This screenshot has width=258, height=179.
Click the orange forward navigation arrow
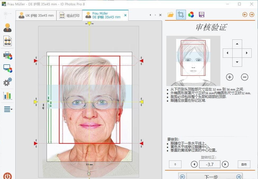[252, 15]
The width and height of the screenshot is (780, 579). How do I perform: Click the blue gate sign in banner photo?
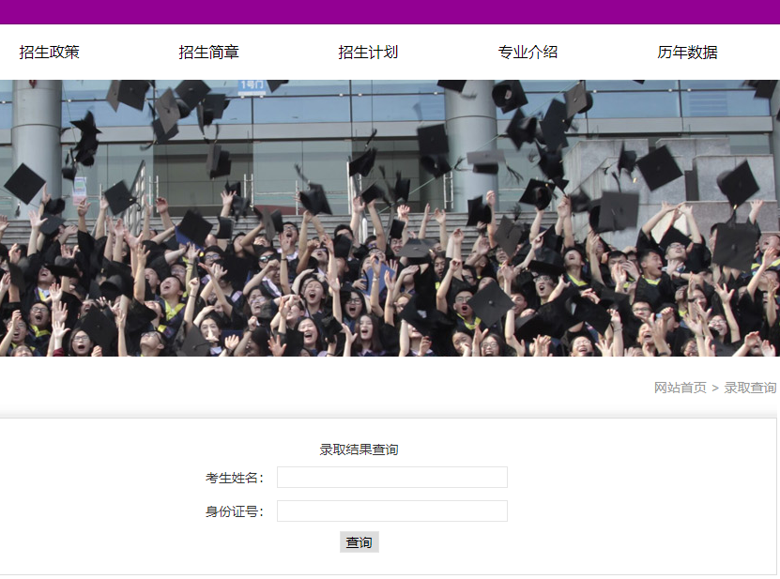252,85
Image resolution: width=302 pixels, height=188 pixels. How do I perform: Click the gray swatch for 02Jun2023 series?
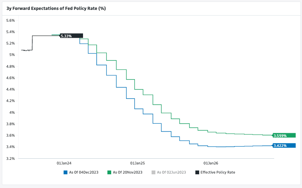(x=153, y=172)
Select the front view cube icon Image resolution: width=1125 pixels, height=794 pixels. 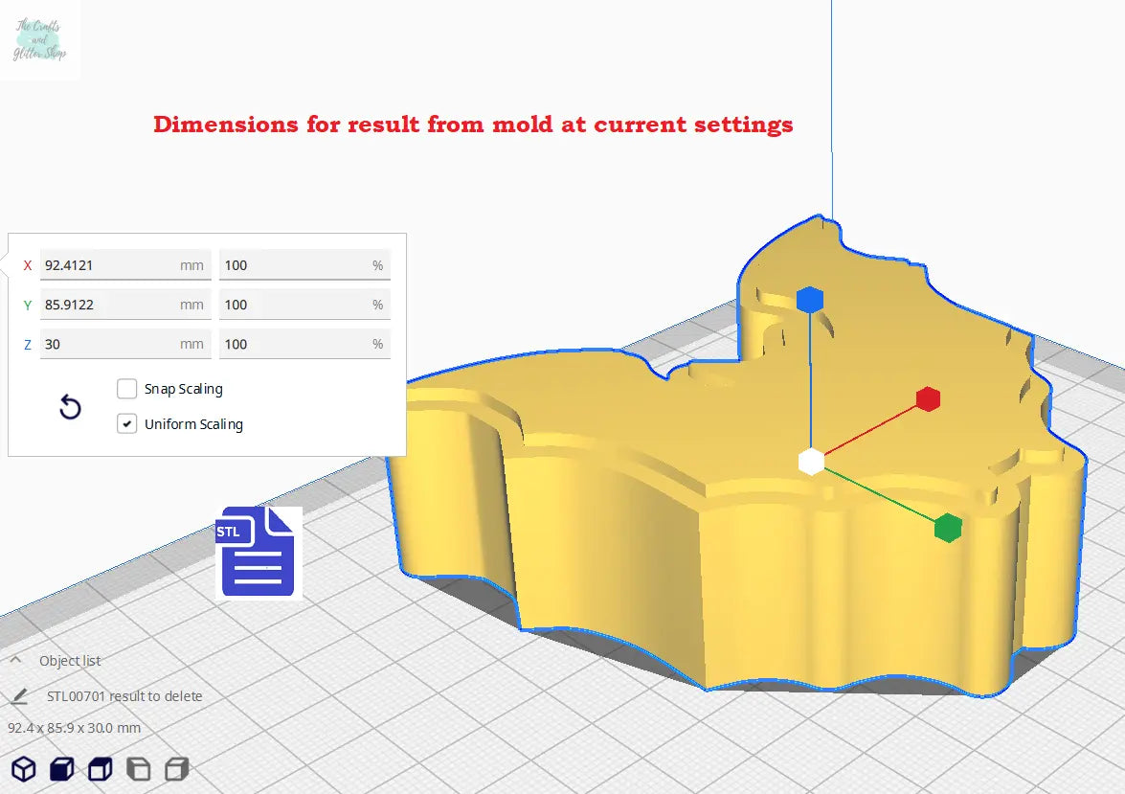pyautogui.click(x=62, y=768)
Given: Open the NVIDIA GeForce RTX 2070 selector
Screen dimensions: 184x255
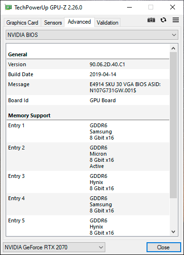Looking at the screenshot, I should click(x=54, y=247).
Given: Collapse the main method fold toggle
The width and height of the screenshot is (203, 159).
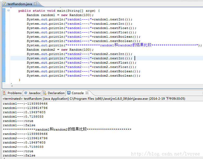Looking at the screenshot, I should (9, 10).
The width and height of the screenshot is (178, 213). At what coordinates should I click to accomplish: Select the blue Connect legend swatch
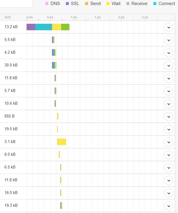click(155, 4)
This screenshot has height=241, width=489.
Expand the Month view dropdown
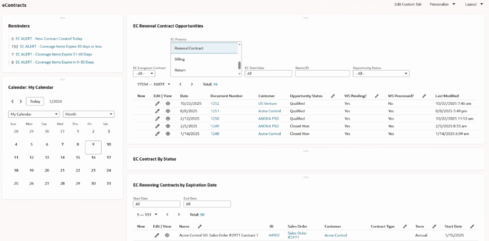[x=88, y=114]
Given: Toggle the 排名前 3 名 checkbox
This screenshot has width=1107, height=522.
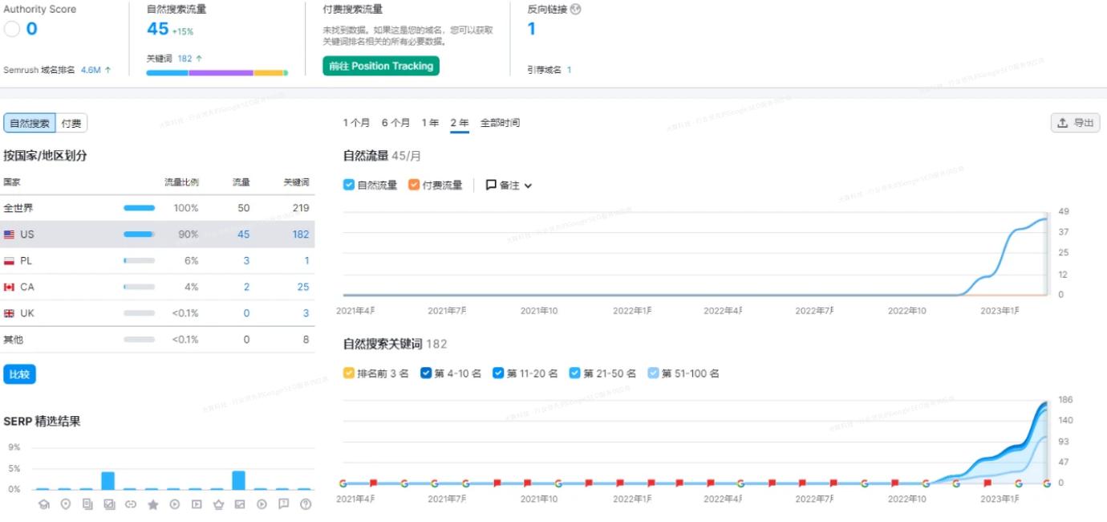Looking at the screenshot, I should point(347,373).
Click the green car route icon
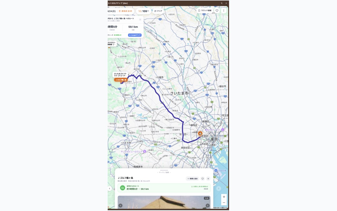The width and height of the screenshot is (337, 211). click(122, 188)
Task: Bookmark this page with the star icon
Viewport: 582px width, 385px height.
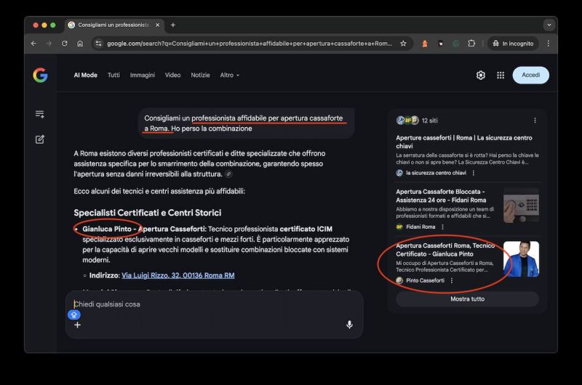Action: click(x=403, y=44)
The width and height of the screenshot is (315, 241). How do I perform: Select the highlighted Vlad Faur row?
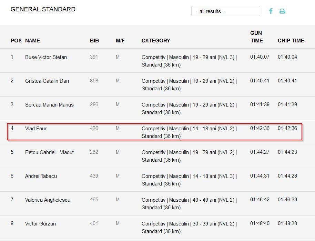[x=154, y=132]
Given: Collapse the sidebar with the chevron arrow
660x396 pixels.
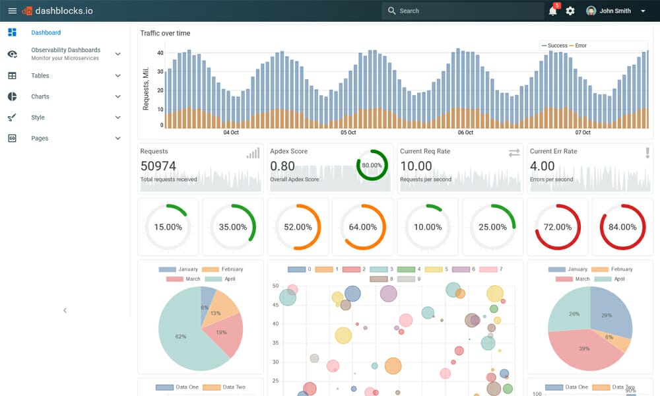Looking at the screenshot, I should pyautogui.click(x=65, y=310).
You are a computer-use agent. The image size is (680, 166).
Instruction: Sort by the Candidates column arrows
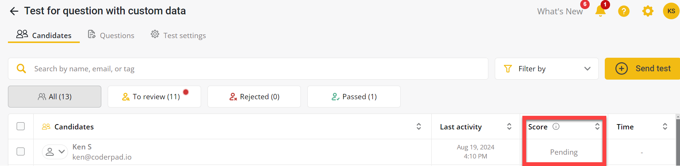click(x=419, y=127)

Your objective: Everything from the line containing "Click the green car route icon" through the last line of the listing above must be output exactly, except the pictures.

Exercise solution:
Click the green car route icon
The width and height of the screenshot is (337, 211). click(122, 188)
Task: Bookmark this page with the star icon
Viewport: 582px width, 385px height.
Action: click(x=403, y=44)
The width and height of the screenshot is (315, 241). How do I perform: Select the highlighted Vlad Faur row?
[x=154, y=132]
Given: Collapse the sidebar with the chevron arrow
660x396 pixels.
Looking at the screenshot, I should pyautogui.click(x=65, y=310).
You are a computer-use agent. The image size is (680, 166).
Instruction: Sort by the Candidates column arrows
click(x=419, y=127)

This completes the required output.